Frequently Asked Questions
Is Supabase really open source if it has a paid cloud?
Yes: Supabase's core is MIT-licensed and available on GitHub with over 75,000 stars. The paid cloud plans (Pro at $25/month, Team at $599/month) are a hosted service layered on top of the open-source codebase. You can self-host the full stack, though it requires running roughly a dozen microservices.
Can Appwrite replace a traditional relational database for a SaaS app?
For most CRUD-heavy SaaS apps, yes. Appwrite added database transactions and bulk operations in v1.8, covering the majority of relational workflows. However, it still lacks raw SQL access, complex JOIN queries across collections, and row-level security, which limits it for analytics-heavy or multi-tenant SaaS products that require granular data isolation.
What are the free tier limits for each platform in 2026?
Supabase Free includes 500MB database storage, 5GB egress, 50,000 monthly active users, 1GB file storage, and up to 2 active projects (inactive projects pause after 7 days).

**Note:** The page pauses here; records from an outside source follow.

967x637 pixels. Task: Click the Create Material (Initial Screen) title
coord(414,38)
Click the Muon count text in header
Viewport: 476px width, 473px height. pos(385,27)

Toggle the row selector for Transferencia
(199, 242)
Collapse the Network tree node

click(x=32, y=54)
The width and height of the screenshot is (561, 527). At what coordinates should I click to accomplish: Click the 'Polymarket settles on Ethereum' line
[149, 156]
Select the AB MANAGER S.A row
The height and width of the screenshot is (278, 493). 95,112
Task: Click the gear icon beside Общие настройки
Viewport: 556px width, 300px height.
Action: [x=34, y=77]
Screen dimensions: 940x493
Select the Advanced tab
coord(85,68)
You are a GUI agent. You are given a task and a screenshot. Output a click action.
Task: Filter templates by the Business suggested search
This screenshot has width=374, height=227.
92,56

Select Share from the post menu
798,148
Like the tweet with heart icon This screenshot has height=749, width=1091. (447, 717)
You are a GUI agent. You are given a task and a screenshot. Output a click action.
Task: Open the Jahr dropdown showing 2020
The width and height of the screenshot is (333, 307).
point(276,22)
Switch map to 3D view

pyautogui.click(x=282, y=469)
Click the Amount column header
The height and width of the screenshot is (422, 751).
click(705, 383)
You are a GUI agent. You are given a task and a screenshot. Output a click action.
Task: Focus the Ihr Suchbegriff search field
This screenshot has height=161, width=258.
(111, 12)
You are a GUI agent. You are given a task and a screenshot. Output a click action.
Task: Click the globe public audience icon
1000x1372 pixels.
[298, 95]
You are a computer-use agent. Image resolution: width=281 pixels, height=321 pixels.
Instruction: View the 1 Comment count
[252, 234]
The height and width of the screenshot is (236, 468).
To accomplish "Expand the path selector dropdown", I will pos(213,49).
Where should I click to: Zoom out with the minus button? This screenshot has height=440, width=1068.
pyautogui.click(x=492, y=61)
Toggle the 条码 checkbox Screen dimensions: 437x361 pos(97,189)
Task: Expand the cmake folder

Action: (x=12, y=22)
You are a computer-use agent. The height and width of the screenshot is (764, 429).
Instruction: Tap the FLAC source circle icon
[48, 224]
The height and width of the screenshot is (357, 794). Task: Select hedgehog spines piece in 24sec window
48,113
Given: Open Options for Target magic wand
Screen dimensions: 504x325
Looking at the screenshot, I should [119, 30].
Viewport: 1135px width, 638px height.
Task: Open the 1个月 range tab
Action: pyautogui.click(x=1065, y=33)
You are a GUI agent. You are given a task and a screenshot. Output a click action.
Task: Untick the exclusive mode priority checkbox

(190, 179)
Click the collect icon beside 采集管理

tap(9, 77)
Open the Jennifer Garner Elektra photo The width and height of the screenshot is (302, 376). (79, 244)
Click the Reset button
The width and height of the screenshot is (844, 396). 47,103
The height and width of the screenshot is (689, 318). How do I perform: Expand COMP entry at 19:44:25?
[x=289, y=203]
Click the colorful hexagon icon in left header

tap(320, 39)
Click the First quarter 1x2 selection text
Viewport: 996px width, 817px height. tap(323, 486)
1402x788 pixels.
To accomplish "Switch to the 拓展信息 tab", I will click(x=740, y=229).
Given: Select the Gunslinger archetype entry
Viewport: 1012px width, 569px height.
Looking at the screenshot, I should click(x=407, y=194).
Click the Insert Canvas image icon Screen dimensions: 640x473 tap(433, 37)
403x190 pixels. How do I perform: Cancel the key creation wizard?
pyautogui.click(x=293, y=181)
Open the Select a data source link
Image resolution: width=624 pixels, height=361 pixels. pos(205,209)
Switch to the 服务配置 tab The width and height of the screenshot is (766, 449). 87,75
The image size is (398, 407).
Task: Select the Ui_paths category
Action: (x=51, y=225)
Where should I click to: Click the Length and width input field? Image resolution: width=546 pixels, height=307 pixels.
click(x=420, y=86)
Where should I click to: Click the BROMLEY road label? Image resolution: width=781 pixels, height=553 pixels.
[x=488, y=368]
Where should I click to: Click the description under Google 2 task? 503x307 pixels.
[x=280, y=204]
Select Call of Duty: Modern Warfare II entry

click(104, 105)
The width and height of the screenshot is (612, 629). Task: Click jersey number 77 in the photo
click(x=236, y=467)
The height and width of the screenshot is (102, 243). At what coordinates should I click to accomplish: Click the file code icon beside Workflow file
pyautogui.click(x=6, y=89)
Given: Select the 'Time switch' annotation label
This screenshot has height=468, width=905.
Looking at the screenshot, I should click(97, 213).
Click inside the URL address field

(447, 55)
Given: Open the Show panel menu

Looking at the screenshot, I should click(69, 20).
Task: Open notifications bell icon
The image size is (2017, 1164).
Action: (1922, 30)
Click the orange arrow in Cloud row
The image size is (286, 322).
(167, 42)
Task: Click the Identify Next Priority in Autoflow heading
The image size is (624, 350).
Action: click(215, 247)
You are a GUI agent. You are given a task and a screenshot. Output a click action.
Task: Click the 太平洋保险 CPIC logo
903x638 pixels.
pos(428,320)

Appwrite Free includes 2GB storage, 5GB bandwidth, 750,000 function executions, 75,000 monthly active users, and up to 2 projects. Appwrite's free tier is more generous on MAUs and bandwidth for early-stage apps.
How hard is it to migrate from Supabase to Appwrite or vice versa?
Migration is non-trivial in either direction. Moving from Supabase to Appwrite requires exporting PostgreSQL data to Appwrite's document format, rebuilding RLS policies as application-level permission strings, and forcing all users to re-authenticate since JWT formats are incompatible. The reverse migration (Appwrite to Supabase) requires restructuring document collections into relational schemas. Budget 4-16 weeks depending on codebase complexity.
Which platform is better for building AI applications in 2026?
Supabase is the stronger choice for AI apps today. Its pgvector extension lets you store and query vector embeddings in the same PostgreSQL database as the rest of your data, enabling retrieval-augmented generation (RAG) pipelines without a separate vector store. Appwrite has no native vector search capability as of June 2026, requiring an external service like Pinecone or Weaviate.
Can I self-host both Supabase and Appwrite for free?
Both are self-hostable at no license cost. Appwrite is the easier option: a single Docker Compose file with one command. Supabase self-hosted requires orchestrating around 12 containers and is documented as a more complex setup, making it better suited for teams with dedicated DevOps capacity.